We concluded that deletion of the two BORC subunits Diaskedin and Myrlysin resulted in hyperaction of AMPK, which in turn activated PIKfyve. Higher levels of PI(3,5)P2 enforced ML‐1 dependent transcription factor (TFEB) activation, initiated autophagy and enhanced lysosomal reformation. As these processes are no longer restrained by BORC, this ultimately led to shrinking and increasing number of lysosomes.
3. DISCUSSION
3.1. BORC regulates late endosomal/lysosomal size via PI(3,5)P2
The multimeric BORC localizes to the limiting membrane of late endosomes/lysosomes and controls organelle positioning, through the recruitment of the small Arf‐like GTPase Arl8b2. All components of the BORC complex investigated (Diaskedin, Myrlysin and Lyspersin), contribute to the same extent to endosomal positioning through Arl8b recruitment (Figure 3C).14, 15 In the present contribution, we have shown that two BORC subunits, Diaskedin and Myrlysin exerted an additional effect on endosomal size via PI(3,5)P2. Cells, bearing those specific BORC deletions have elevated PI(3,5)P2 levels and in consequence contained more and smaller late endosomes/lysosomes. Interestingly, this phenotype was not equally shared by Lyspersin deletion mutants. Based on our results, we propose that the BORC components Diaskedin and Myrlysin fulfill a so far unexplored function in endosomal size regulation, in addition to their contribution to Arl8b recruitment and endosomal positioning.
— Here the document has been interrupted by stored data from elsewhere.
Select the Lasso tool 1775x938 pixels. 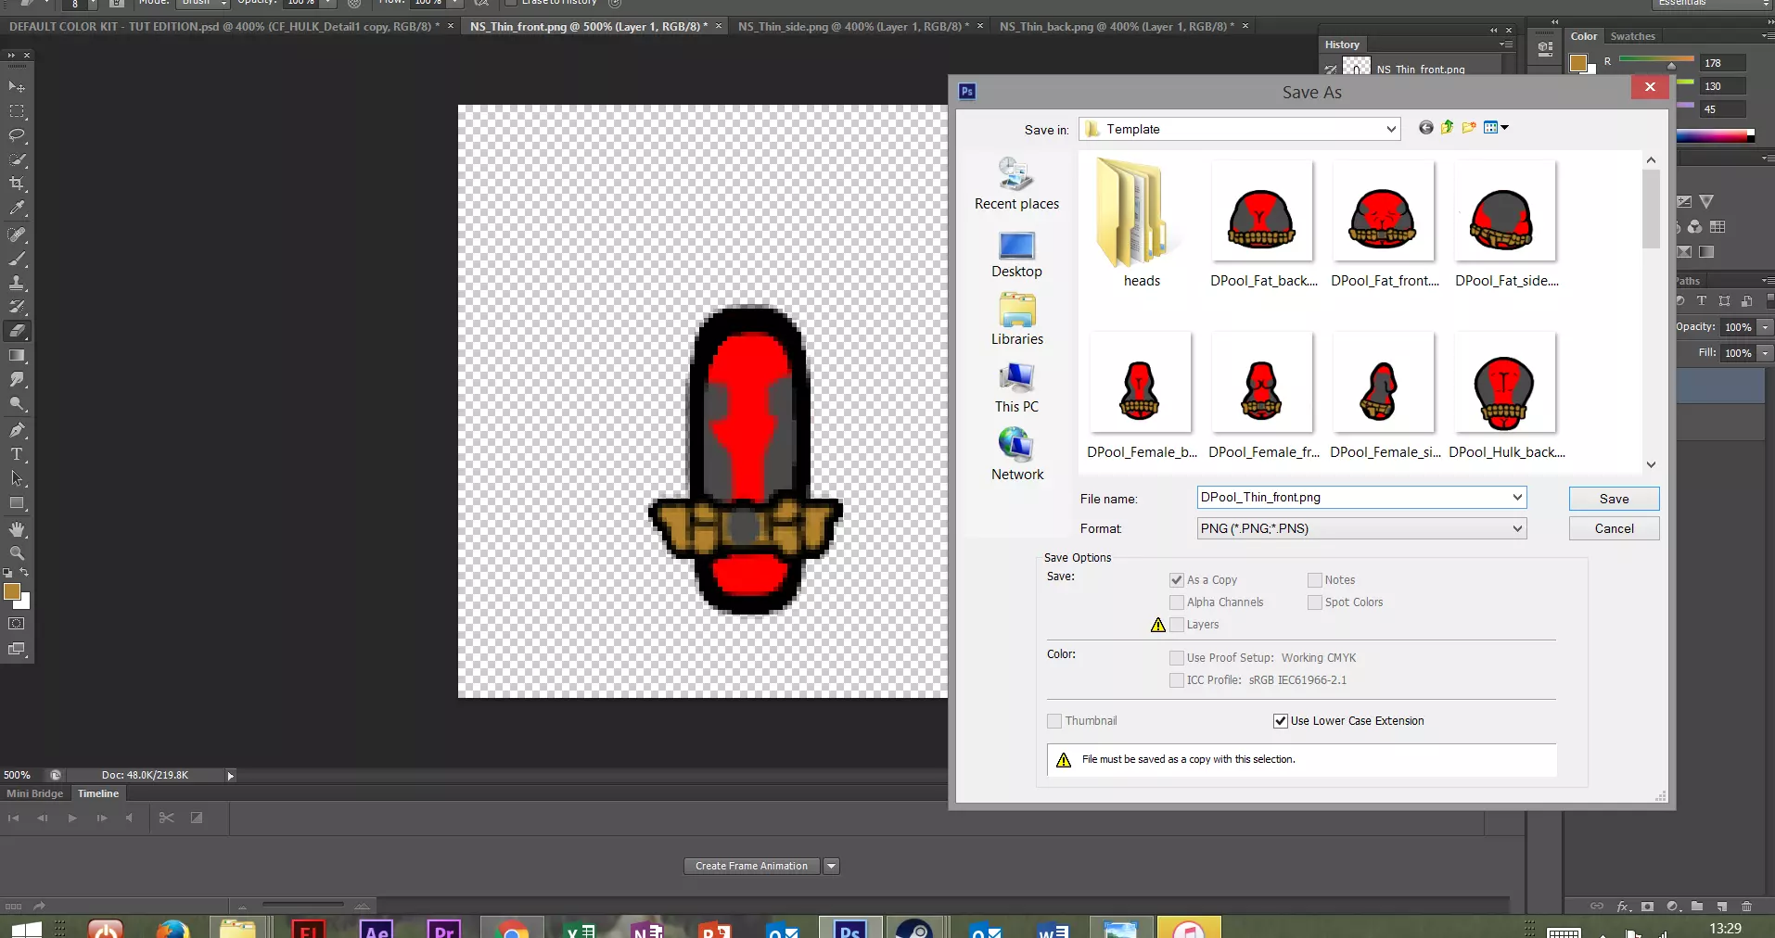pyautogui.click(x=17, y=135)
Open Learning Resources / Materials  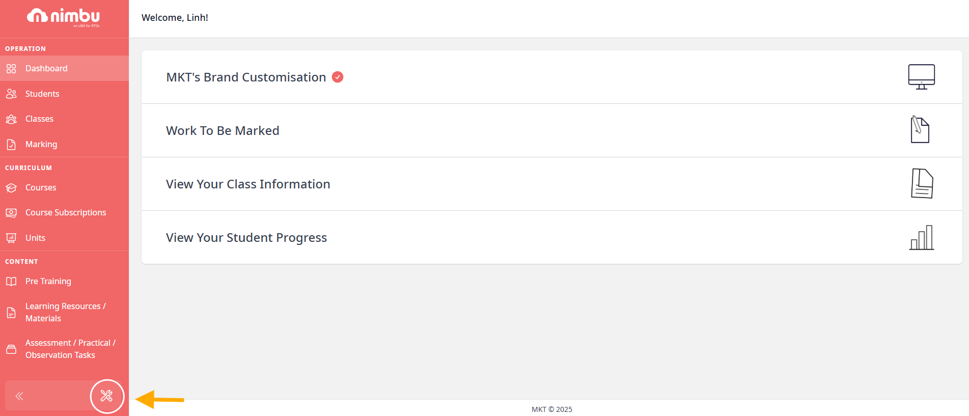pyautogui.click(x=64, y=312)
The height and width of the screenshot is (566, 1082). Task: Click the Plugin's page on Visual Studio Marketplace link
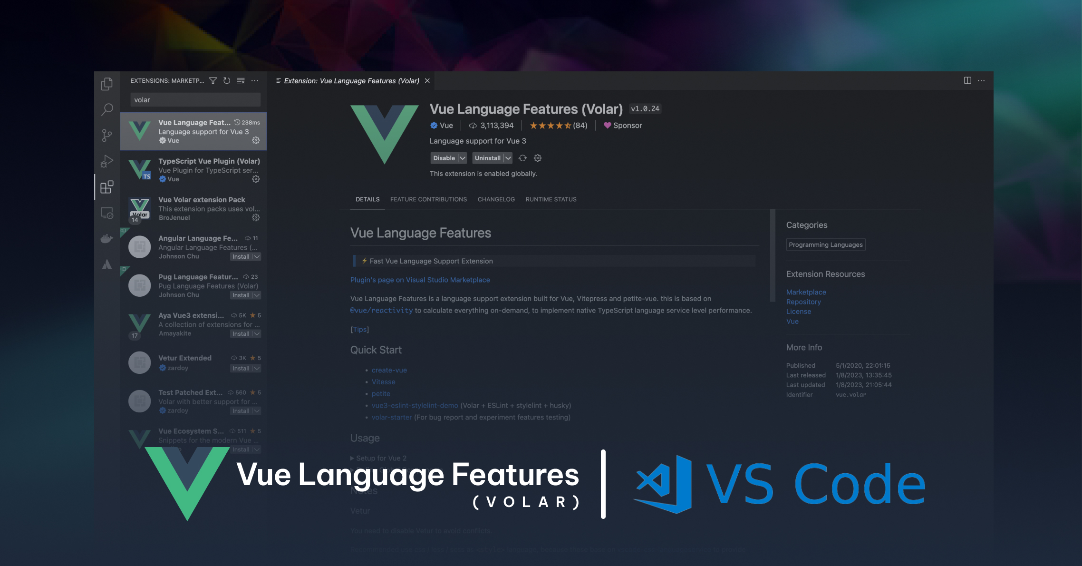pyautogui.click(x=419, y=279)
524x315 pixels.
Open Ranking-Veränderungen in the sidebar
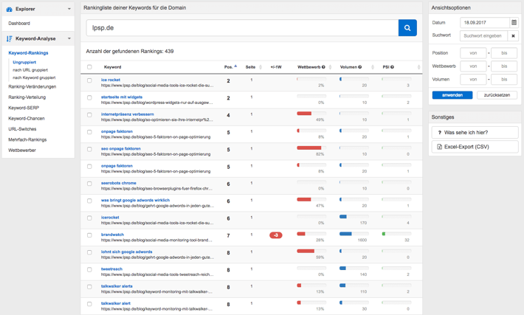coord(32,86)
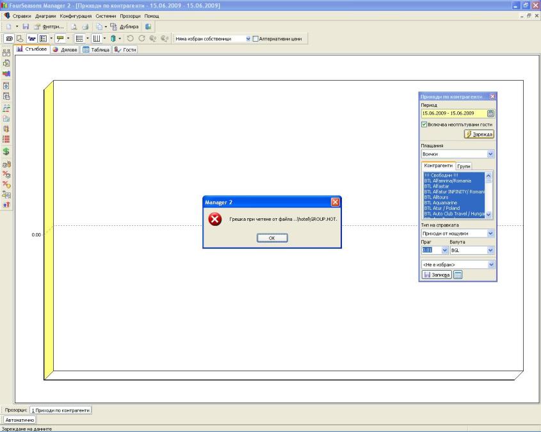Toggle the Алтернативни цени checkbox
541x432 pixels.
click(x=256, y=39)
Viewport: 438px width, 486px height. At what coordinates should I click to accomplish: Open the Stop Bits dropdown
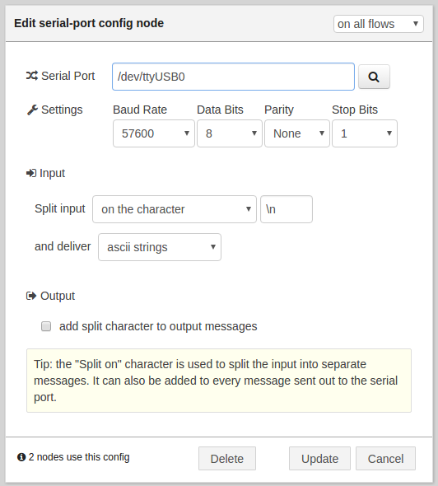coord(365,133)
In particular, we found that members of the BORC complex negatively regulate PIKfyve activity and thereby affect PI(3,5)P2 levels and consequently late endosomal/lysosomal size. The direct quantification of PtdInsP species revealed that PI(3,5)P2 was highly enriched in Diaskedin KO cells (Figure 4C and Supplementary Figure S3D). This could be caused either by activating the lipid kinase PIKfyve or by inhibiting the counteracting phosphatase Sac3. As both the kinase and the phosphatase reside within the same conserved protein PIKfyve‐ArPIKfyve‐Sac3 (PAS) complex,45, 46, 47 future studies should resolve in detail how exactly BORC interfaces with the PIKfyve containing PAS complex to regulate PI(3,5)P2 production. Based on our results, we propose a model in which enhanced PI(3,5)P2 production leads to more active lysosomal reformation and/or fission, which has recently been linked to PIKfyve activity.17, 18 Therefore, cells bearing a Diaskedin deletion, undergo too frequently lysosomal fission and reformation. Therefore, these cells have (a) smaller and (b) more late endosomes.
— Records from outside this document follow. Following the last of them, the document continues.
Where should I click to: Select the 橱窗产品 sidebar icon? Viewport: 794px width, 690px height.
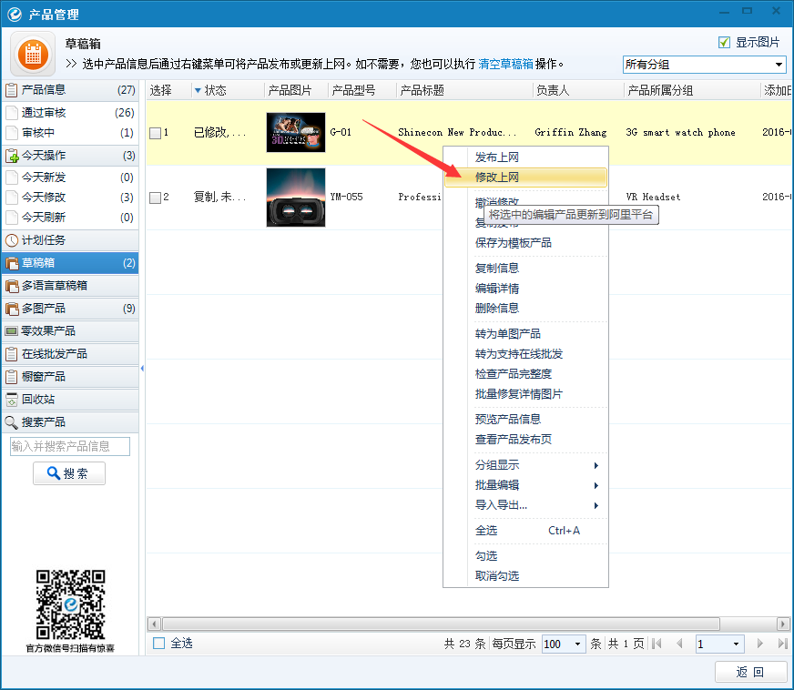tap(12, 377)
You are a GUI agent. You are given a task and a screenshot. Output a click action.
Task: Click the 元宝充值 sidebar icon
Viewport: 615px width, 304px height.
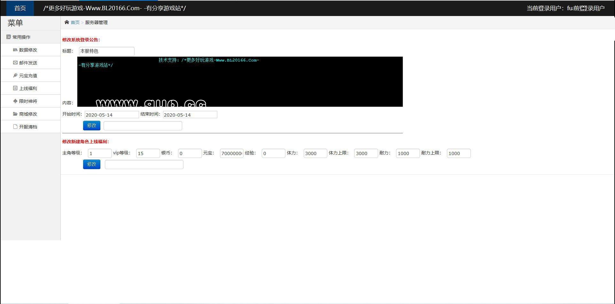[x=15, y=75]
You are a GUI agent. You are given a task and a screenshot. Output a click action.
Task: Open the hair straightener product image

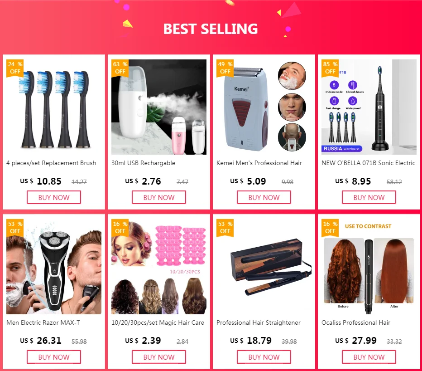(x=264, y=267)
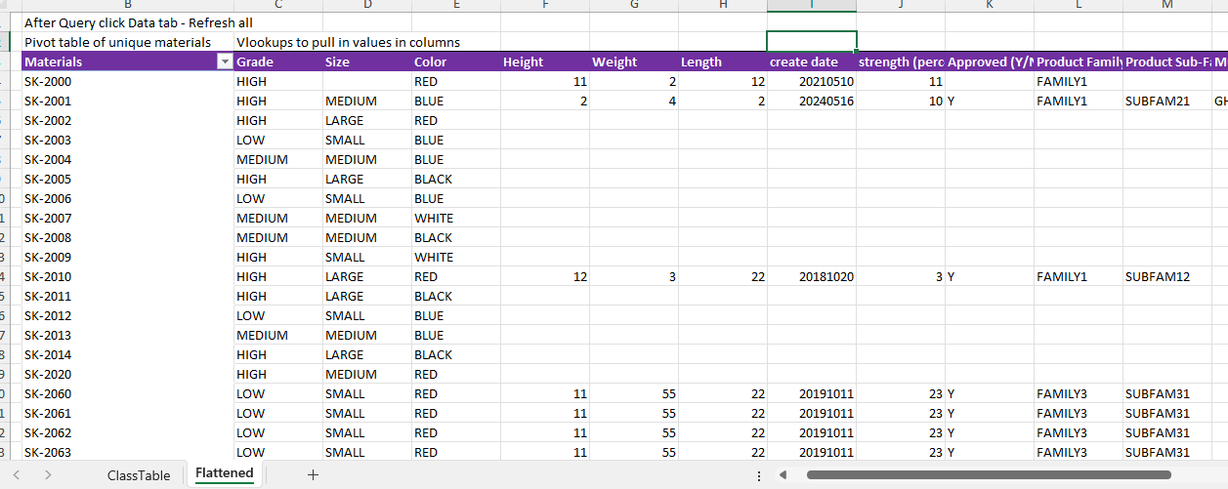Switch to the ClassTable sheet tab
The width and height of the screenshot is (1228, 489).
pyautogui.click(x=139, y=475)
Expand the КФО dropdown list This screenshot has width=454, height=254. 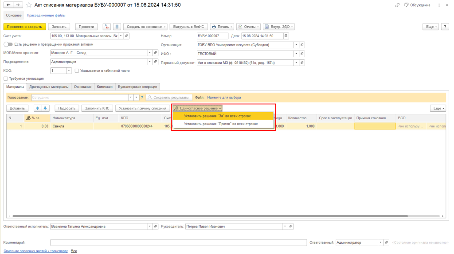[x=69, y=70]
Furthermore, our results suggest that AMPK functions as a possible activator of PIKfyve in PI(3,5)P2 synthesis, driving endosomal reformation and thus leading to reduction of endosomal size. This conclusion is based on several independent observations. First, AMPK KO in HT1080 cells led to increased numbers of characteristic enlarged endosomes (Figure 6A‐C). Concomitantly, Dorsomorphin‐mediated inhibition of AMPK led to reduced PI(3,5)P2 production (Figure 6D) and simultaneously to an increase in the frequency of enlarged endosomes in HT1080 cells (Figure 8A,C and Supplementary Figure S4B,C). Conversely, AMPK activation by means of glucose starvation had the opposite effect and characteristic, enlarged late endosomes of HT1080 cells were dramatically reduced (Figure 8). As AMPK has been shown to directly phosphorylate the sole PI(3,5)P2 producing kinase PIKfyve,32 we envision that the observed increase in PI(3,5)P2 in Diaskedin KO HT1080 (Figure 4C and Supplementary Figure S3D) is caused by the intrinsic increase of AMPK activity in these cells (Supplementary Figure S4A,D). In light of these findings, we tested whether altered PI(3,5)P2 levels would vice versa have an effect on the BORC complex. For this we incubated WT HeLa cells with the previously described PI(3,5)P2 inhibitors VPS34IN and YM201636 (Supplementary Figure S3A) and performed subcellular fractionation to detect possible changes in BORC expression and localization. Based on the observation that inhibition of PI(3,5)P2 by those inhibitors led to the decrease of BORC components specifically at membrane fractions (Supplementary Figure S5A,B), it is tempting to speculate that PI(3,5)P2 levels could regulate BORC stability and/or localization in a feedback mechanism and thereby ultimately control lysosomal reformation and late endosomal/lysosomal size reduction.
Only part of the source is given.